La Justicia chaqueña aprieta el cerco sobre los responsables del caso de la falsa médica que operó en el hospital de Quitilipi. El fiscal Marcelo Soto confirmó que los dos ex directivos del establecimiento serán citados esta semana —miércoles o jueves— para prestar declaración en calidad de imputados.
La acusación apunta directamente a la omisión de control: según Soto, los directores contrataron los servicios de una persona que no contaba con título habilitante para ejercer la medicina, y esa negligencia derivó en consecuencias graves para la vida y la salud de varios pacientes del nosoeste chaqueño.
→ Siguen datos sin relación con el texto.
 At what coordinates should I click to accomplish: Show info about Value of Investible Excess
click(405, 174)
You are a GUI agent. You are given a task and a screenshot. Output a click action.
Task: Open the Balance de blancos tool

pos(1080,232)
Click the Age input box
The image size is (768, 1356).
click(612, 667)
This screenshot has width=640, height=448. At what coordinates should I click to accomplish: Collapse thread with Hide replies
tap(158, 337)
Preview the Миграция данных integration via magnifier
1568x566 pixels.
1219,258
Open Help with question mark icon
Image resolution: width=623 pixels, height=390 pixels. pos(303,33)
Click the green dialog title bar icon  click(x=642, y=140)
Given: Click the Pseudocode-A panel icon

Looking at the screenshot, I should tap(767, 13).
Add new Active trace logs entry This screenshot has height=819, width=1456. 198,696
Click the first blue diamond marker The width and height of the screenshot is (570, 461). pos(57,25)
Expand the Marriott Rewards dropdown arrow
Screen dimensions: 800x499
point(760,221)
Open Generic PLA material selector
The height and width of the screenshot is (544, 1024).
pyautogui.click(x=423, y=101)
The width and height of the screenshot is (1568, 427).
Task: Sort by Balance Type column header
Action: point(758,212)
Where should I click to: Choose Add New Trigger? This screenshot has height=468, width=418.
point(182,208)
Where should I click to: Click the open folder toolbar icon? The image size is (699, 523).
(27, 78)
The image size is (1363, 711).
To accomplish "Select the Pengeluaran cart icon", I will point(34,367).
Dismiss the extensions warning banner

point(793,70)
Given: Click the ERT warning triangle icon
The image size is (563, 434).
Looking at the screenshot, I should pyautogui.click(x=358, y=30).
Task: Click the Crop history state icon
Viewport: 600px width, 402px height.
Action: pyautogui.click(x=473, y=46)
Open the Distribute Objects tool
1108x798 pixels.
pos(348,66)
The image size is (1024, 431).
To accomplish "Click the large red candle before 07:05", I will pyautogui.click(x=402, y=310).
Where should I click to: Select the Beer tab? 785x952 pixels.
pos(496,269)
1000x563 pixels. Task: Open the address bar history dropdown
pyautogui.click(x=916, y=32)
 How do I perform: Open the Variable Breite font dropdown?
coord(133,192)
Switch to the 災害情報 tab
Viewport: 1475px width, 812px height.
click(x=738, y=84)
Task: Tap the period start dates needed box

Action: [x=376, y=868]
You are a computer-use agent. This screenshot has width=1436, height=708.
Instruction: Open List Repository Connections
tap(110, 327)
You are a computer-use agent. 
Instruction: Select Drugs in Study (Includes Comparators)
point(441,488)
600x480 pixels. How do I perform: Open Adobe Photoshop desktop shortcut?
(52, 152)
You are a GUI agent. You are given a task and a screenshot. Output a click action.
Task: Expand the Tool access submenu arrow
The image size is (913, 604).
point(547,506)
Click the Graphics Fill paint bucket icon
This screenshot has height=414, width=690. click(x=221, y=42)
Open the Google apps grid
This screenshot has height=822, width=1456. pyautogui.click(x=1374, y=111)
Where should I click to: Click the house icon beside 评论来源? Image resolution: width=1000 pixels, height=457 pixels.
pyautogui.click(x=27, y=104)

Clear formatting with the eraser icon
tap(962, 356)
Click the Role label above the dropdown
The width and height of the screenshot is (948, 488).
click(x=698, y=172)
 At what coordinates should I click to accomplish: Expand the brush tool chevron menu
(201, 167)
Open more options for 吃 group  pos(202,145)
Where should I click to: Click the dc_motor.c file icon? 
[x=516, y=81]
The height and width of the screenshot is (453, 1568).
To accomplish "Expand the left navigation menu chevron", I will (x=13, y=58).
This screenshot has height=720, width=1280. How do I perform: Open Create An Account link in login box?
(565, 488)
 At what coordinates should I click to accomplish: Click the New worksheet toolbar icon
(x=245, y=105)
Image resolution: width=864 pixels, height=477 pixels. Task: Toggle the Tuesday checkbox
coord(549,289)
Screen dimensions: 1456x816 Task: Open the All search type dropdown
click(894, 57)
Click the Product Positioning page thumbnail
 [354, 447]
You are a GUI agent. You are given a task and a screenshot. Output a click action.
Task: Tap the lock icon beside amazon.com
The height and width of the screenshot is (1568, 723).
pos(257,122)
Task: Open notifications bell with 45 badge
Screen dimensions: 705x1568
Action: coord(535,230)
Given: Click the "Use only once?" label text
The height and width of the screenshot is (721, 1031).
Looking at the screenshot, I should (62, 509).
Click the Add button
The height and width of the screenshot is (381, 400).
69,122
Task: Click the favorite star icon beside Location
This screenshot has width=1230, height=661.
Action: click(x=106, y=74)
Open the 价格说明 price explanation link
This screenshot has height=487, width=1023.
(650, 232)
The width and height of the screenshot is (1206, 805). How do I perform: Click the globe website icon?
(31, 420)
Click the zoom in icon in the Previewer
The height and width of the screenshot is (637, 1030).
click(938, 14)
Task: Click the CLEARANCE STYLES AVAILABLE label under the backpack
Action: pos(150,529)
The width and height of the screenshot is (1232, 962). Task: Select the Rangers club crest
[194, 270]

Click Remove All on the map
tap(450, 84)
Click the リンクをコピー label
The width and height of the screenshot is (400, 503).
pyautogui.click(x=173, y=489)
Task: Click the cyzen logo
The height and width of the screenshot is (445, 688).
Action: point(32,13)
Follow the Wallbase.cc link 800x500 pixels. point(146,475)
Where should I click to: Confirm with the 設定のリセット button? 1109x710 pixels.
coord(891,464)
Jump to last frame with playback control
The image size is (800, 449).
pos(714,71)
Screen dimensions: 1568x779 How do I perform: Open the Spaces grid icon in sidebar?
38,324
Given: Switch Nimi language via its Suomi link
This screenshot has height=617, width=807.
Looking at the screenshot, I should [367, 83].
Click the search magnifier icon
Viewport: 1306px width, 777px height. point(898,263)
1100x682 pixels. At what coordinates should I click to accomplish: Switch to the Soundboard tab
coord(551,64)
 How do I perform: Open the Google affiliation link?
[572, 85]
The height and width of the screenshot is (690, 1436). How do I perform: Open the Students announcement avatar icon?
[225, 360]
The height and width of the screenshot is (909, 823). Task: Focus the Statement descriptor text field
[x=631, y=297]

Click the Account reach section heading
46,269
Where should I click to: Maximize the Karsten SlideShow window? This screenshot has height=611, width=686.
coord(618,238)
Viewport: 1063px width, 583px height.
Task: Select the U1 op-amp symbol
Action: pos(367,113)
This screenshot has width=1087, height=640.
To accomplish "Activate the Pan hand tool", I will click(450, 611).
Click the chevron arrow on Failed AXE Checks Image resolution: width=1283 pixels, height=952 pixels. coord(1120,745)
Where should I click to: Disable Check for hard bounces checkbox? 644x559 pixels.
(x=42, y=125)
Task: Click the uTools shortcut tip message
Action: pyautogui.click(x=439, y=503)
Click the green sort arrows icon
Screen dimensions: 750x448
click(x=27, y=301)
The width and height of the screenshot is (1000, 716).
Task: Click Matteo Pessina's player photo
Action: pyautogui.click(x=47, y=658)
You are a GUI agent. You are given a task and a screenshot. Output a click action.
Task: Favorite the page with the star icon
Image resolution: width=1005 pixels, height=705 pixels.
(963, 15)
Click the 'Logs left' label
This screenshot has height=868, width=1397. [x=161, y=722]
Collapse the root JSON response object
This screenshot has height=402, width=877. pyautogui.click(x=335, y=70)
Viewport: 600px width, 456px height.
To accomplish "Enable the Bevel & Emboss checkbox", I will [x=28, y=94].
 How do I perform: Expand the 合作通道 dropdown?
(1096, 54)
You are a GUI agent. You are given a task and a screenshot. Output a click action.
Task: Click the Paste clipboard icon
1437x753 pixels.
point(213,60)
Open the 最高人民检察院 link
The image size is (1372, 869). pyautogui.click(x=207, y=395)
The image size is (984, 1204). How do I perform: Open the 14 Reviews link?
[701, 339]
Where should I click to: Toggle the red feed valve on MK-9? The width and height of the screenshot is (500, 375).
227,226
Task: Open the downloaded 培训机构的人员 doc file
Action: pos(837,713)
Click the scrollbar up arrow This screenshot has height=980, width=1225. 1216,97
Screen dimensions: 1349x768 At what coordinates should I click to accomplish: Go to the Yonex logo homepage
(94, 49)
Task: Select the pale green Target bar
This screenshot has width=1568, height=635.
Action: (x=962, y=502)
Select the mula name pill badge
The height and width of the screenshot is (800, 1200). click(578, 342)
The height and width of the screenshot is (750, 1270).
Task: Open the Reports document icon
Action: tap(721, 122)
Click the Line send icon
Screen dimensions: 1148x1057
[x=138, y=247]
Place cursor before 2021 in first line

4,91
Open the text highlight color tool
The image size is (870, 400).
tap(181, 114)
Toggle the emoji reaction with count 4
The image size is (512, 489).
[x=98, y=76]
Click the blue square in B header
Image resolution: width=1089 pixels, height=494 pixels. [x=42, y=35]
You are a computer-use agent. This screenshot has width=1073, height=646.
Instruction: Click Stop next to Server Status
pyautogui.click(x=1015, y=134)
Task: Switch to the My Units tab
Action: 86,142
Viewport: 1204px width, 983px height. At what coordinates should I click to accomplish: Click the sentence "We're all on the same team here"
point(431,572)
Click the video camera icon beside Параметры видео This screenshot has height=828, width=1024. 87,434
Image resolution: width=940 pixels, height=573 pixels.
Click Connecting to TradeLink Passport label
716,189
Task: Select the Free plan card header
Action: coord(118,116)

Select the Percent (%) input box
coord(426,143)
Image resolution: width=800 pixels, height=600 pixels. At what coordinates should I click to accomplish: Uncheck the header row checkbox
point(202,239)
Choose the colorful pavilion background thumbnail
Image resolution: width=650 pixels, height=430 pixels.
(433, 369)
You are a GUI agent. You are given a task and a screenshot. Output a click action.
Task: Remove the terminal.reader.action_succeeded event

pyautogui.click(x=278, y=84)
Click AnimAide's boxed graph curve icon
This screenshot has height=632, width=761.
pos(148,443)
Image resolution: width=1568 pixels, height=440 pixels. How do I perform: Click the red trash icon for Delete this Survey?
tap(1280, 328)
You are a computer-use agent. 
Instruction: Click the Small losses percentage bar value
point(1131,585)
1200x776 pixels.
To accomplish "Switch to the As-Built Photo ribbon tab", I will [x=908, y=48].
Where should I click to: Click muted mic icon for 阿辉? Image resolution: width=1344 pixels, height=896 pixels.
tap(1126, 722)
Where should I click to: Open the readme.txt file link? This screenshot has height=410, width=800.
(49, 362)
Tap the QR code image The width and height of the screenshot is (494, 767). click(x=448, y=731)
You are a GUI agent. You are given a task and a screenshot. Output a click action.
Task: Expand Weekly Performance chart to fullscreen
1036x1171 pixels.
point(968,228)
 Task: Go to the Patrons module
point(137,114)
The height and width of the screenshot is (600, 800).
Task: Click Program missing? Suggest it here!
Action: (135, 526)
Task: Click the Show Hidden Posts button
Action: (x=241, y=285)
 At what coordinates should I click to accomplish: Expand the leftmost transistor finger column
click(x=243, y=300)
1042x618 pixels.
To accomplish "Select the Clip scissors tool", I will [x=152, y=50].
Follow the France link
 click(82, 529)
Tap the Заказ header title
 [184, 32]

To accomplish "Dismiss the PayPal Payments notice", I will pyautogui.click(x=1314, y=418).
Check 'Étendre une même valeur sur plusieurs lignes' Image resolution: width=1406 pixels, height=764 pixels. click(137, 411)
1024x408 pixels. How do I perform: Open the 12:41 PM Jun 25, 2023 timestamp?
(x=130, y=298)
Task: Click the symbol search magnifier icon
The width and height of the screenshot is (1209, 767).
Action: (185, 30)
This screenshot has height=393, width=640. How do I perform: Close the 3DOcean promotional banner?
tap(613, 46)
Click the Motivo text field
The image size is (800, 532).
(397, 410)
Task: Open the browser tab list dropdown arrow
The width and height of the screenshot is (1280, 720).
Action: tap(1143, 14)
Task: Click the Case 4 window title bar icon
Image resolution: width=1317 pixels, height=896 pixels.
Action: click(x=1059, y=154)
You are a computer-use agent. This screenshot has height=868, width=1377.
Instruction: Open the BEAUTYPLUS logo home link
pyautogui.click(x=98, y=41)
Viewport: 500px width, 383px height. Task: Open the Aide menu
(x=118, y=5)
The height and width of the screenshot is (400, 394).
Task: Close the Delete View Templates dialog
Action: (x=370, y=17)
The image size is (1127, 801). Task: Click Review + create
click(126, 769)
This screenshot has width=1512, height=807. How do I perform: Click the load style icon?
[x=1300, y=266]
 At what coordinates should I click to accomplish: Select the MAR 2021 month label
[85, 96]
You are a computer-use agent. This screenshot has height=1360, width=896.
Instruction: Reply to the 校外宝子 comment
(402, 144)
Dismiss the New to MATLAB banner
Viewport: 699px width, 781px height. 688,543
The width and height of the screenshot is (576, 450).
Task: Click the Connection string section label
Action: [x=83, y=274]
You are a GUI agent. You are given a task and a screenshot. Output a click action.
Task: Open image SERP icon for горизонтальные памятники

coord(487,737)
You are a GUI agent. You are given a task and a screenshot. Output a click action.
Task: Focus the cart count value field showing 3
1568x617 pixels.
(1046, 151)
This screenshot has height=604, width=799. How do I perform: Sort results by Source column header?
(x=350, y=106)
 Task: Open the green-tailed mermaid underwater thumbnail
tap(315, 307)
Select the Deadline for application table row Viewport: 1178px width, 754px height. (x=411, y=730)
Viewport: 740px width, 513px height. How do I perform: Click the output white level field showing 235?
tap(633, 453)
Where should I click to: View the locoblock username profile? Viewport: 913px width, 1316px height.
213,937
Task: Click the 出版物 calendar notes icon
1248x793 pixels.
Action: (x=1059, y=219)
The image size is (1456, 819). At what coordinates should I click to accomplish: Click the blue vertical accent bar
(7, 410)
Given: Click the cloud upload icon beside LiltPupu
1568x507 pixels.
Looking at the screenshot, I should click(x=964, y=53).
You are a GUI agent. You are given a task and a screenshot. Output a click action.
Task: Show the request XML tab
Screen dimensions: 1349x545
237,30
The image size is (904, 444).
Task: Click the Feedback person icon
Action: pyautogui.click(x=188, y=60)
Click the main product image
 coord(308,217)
«Entiendo que son responsables por no haber tomado los recaudos correspondientes. En principio, no verificaron que estaban contratando los servicios de alguien que tuviera al menos el título para ejercer la medicina», aseguró el fiscal Marcelo Soto en contacto con la prensa.
El caso presenta además un giro procesal significativo: uno de los directores ya había declarado anteriormente como testigo, pero esa declaración fue anulada una vez que la investigación determinó su posible responsabilidad en los hechos. Ahora será convocado nuevamente, esta vez con el peso de la imputación.
Ambos funcionarios ejercieron la dirección del hospital de Quitilipi durante el período en que la falsa médica prestó servicios en ese establecimiento público, lo que los coloca en el centro de la investigación sobre cómo fue posible que alguien sin credenciales accediera al plantel de salud y atendiera pacientes.
El expediente sigue su curso y las declaraciones de esta semana marcarán un momento clave en la causa. La ciudadanía chaqueña, y especialmente las familias afectadas, aguardan novedades sobre cómo la Justicia avanzará en determinar las responsabilidades penales de quienes tenían la obligación de controlar quién ingresaba al sistema sanitario.
Lidia Mabel Ojeda (43), conocida como la «Rímolo Chaqueña» se encuentra bajo prisión preventiva imputada por homicidio, usurpación de título, ejercicio ilegal de la medicina y aborto. Utilizando la matrícula de un médico real, atendió a más de 1.200 pacientes y firmó actas de defunción en los hospitales de Quitilipi y Presidencia de la Plaza.